§ **TEXT**
□ □ □ □

The deck 16 is best seen in FIGS. 1, 3, and 5 through 8. The deck 16 can be made of either metal or wood and includes an integral area including the two sloping surfaces 32. The underdeck 68 is connected by the bolts 72 to the box structure 66 as previously described. The deck is seen in FIG. 5 to be an irregular hexagon in the plan view, symmetrical about the longitudinal center line 27. A containment wall 124 extends around the outer periphery to hold the raw material and water. At the feed end 20, a feed end wall 126 extends perpendicularly away from the center line. Extending towards the discharge end 22 at either termination of the feed end wall 126, are a pair of first side walls 128 extending toward the discharge end 22 approximately thirty to forty percent of the overall length of the deck 16. A second pair of side walls 130 form an obtuse angle with the first side walls 128 and converge towards the discharge end 22. The second side walls 130 terminate at a discharge end wall 132, again oriented perpendicular to the center line bisecting the deck 16.
At either side of the deck 16, immediately adjacent to the second side walls 130, and extending from the connection of the second side walls 130 to the first side walls 128, and for a predetermined distance along the length of the side wall 130, a tailings trough 134 is formed on either side of the deck. As best seen in FIG. 3, the tailings trough 134 is stepped down from the lateral termination of the sloping surfaces 32 at step 135. A separation wall 138 keeps tailings material 34 in the tailings trough 134 and away from a middlings trough 136. In turn, the middlings trough 136 is separated from a concentrate collection trough 140 by a second separation wall 142. The concentrate collection trough 140 extends across the discharge end 22 of the deck 16 and adjacent to the discharge end wall 132.
As will be discussed in more detail hereinafter, the tailings trough 134 receives light waste material or tailings 34 washed from the feed end 20 and funnels the tailings toward a tailings discharge hole 144 adjacent to the first separation wall 138. In a similar manner, relatively heavier raw material in the form of the middlings 36 is directed by the recessed riffles 38 and the water flow from the feed end 20 to the middlings trough 136 and hence funnelled to the middling discharge hole 146 adjacent the second separation wall 142. Concentrate material 37 travels along the riffles 38 to the concentrate collection trough 140, and is discharged through a discharge hole 147.
As best seen in FIG. 4, the sloping surfaces 32 of the deck 16 have a compound pitch or slope, a downward longitudinal grade or pitch from the feed end 20 to the discharge end 22 and a lateral pitch from the center line to the side edges. The longitudinal grade or pitch is preferably about one quarter inch per lineal foot, while the lateral pitch is preferably between three eighths and one half inch per lineal foot. A steeper grade is followed by the tailings trough 134 and the middlings trough 136 tending to direct their respective materials to the discharge holes 144 and 146. A tailings flow path 148 is seen diagrammatically in FIG. 5 as is a middlings flow path 150. A separation pattern can be seen diagrammatically in FIG. 5.
The texture of the sloping surfaces 32 is important to the overall function of the concentrator 10. The surfaces 32 should not be smooth but rather toothy or textured. A desirable surface texture is achievable with chalkboard paint, an oil based paint with a powdered silica, silicate or slate filler.

□ □ □ □

§ **DATA SUPPLIED**
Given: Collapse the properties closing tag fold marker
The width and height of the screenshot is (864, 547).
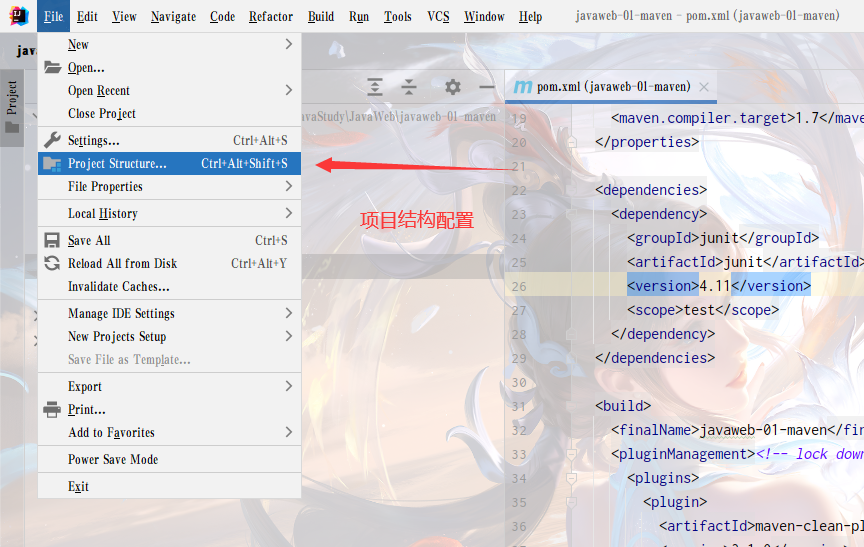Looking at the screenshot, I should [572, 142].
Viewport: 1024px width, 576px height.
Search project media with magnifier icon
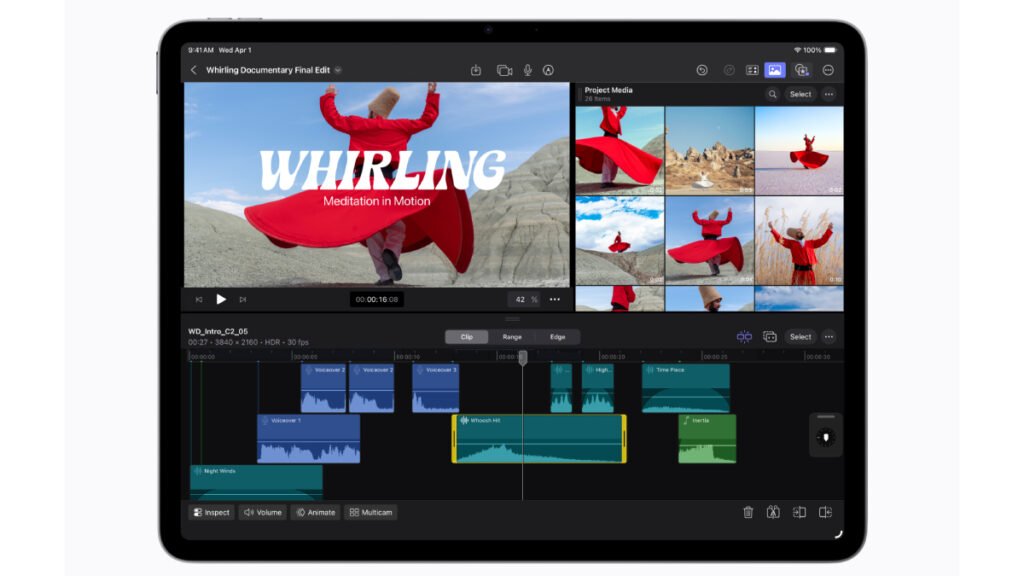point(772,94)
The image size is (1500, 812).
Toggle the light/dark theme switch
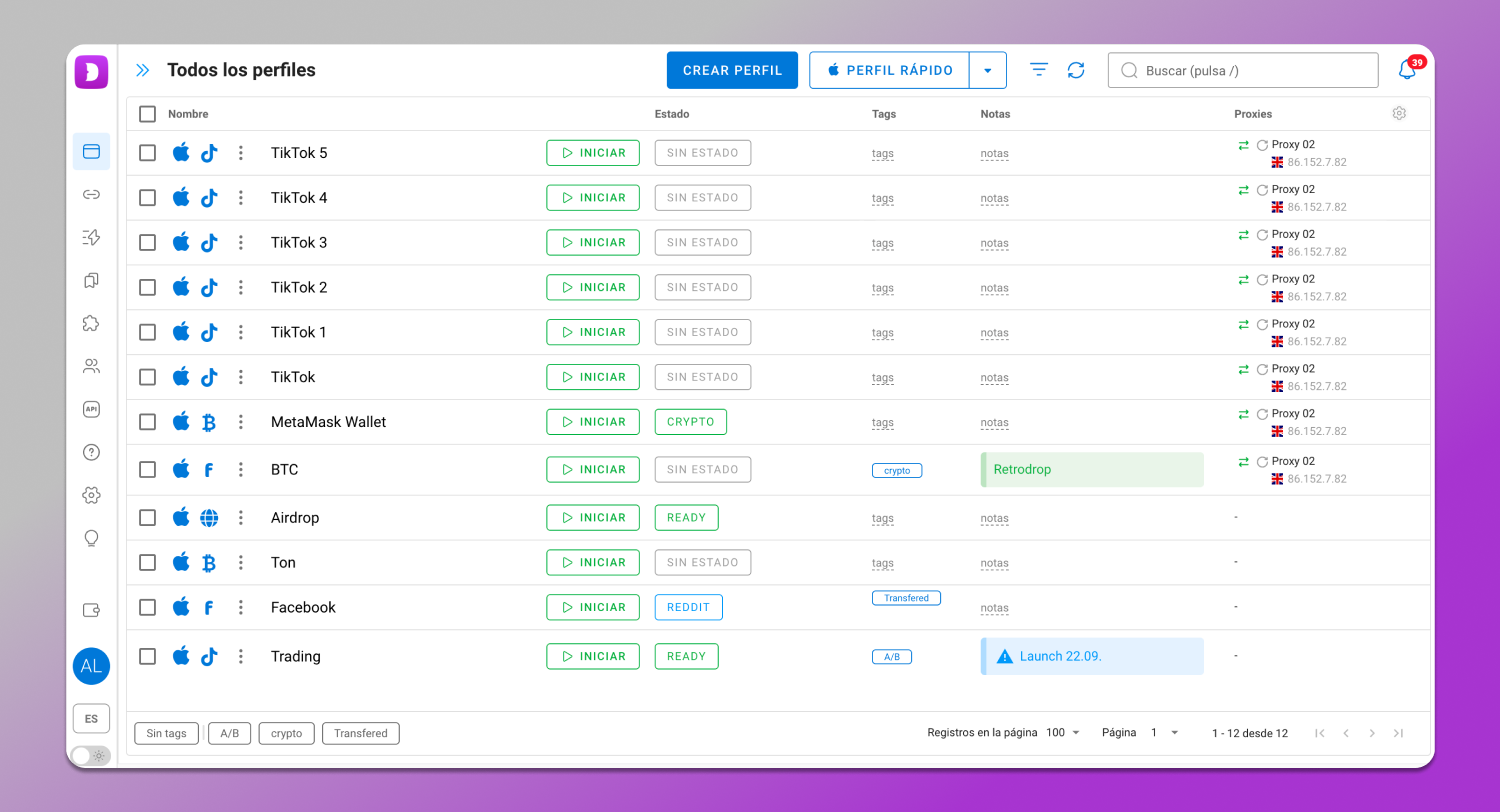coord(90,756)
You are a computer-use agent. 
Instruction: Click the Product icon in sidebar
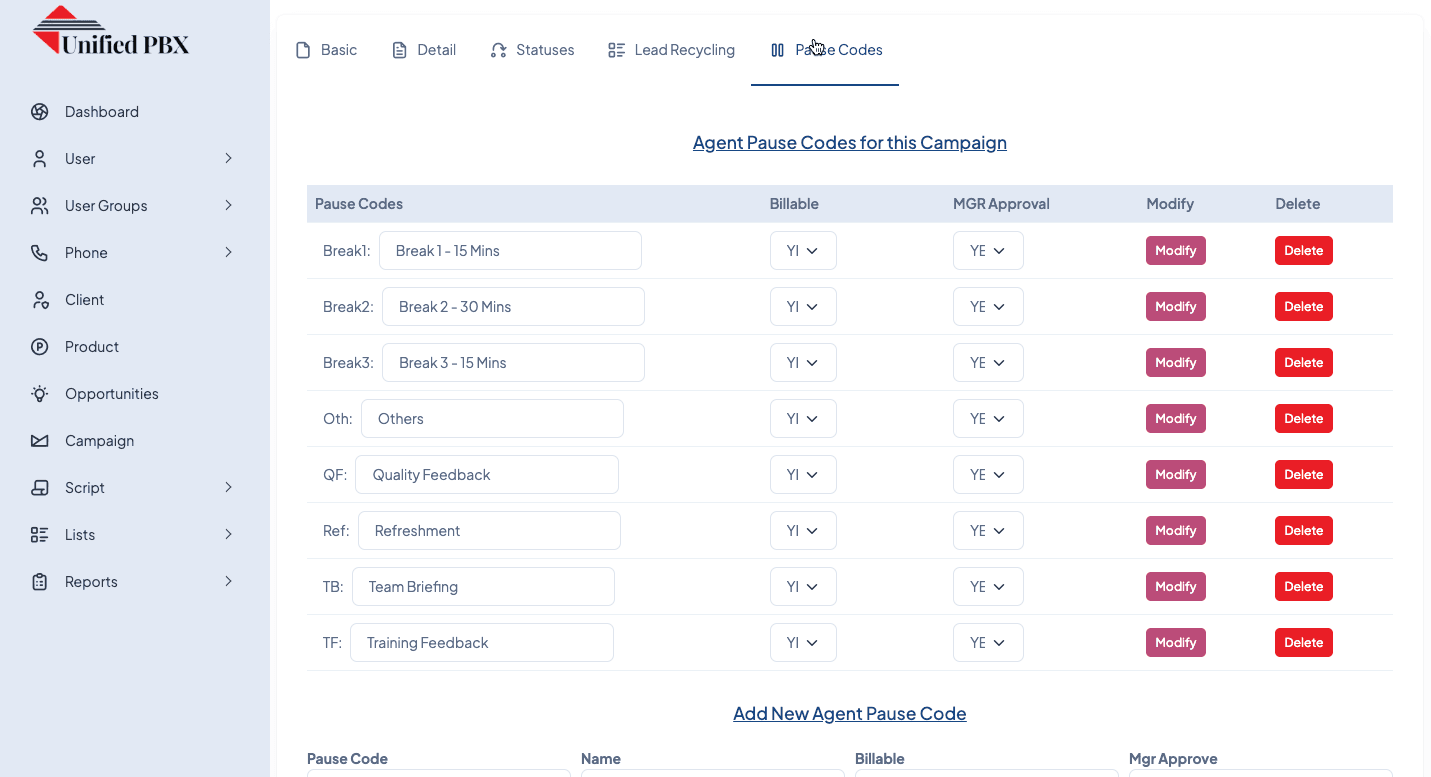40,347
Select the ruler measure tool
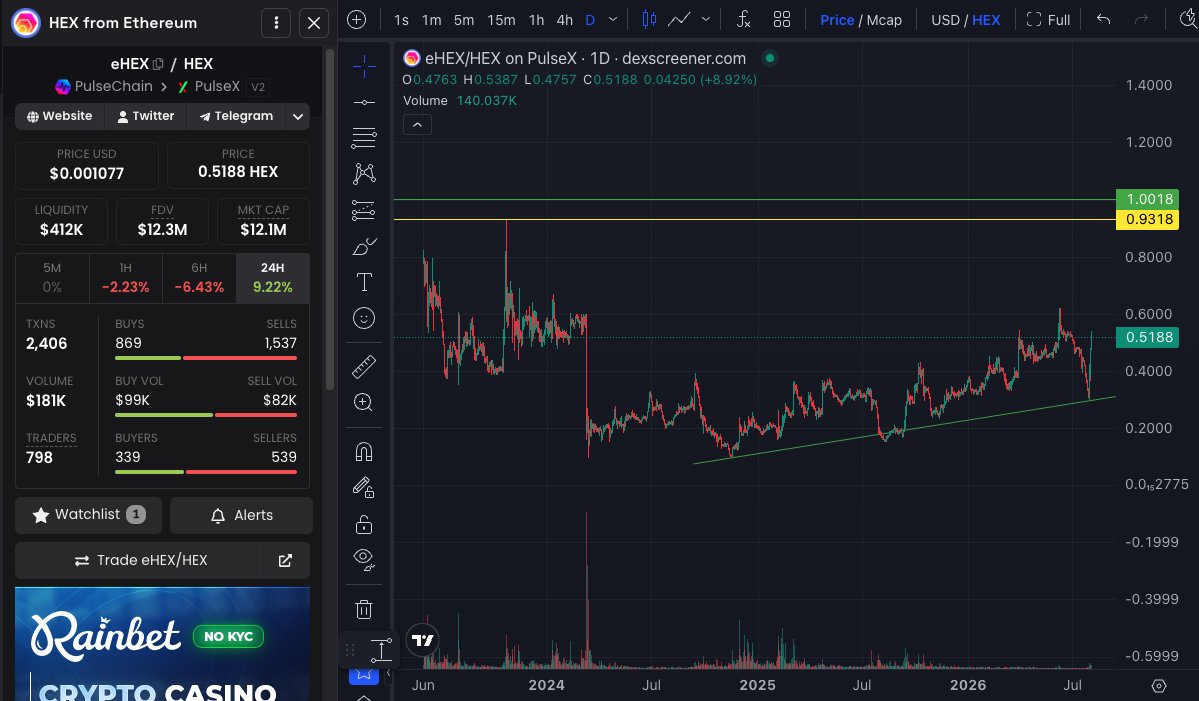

□ □ □ □

§ **TASK OBJECTIVE**
According to the deck description, what is the preferred longitudinal grade of the sloping surfaces? The rows aren't needed for this.

§ **WRITTEN RESPONSE**
About one quarter inch per lineal foot.